▶ _Data shown_:
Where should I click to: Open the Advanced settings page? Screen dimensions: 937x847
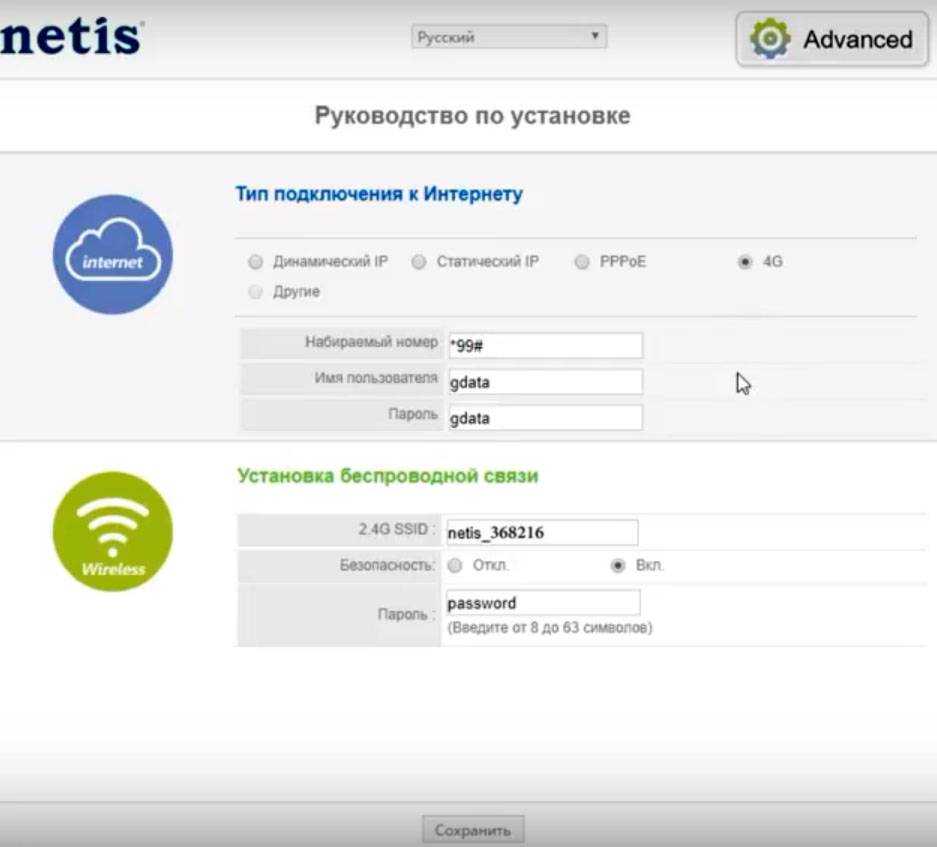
---
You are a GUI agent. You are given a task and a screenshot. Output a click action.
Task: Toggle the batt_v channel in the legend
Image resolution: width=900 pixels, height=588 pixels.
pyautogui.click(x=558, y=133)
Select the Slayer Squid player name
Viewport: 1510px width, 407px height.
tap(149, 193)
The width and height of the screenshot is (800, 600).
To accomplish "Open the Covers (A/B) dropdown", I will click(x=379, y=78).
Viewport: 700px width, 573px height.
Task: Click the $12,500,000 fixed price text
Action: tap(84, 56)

▶ _What the task requires_: Above are some lines. Repeat exactly, and only, those from the line that has "Image resolution: width=900" through the line that has "The width and".

▶ _Finished exercise_:
Image resolution: width=900 pixels, height=588 pixels.
pyautogui.click(x=558, y=133)
Select the Slayer Squid player name
Viewport: 1510px width, 407px height.
tap(149, 193)
The width and height of the screenshot is (800, 600).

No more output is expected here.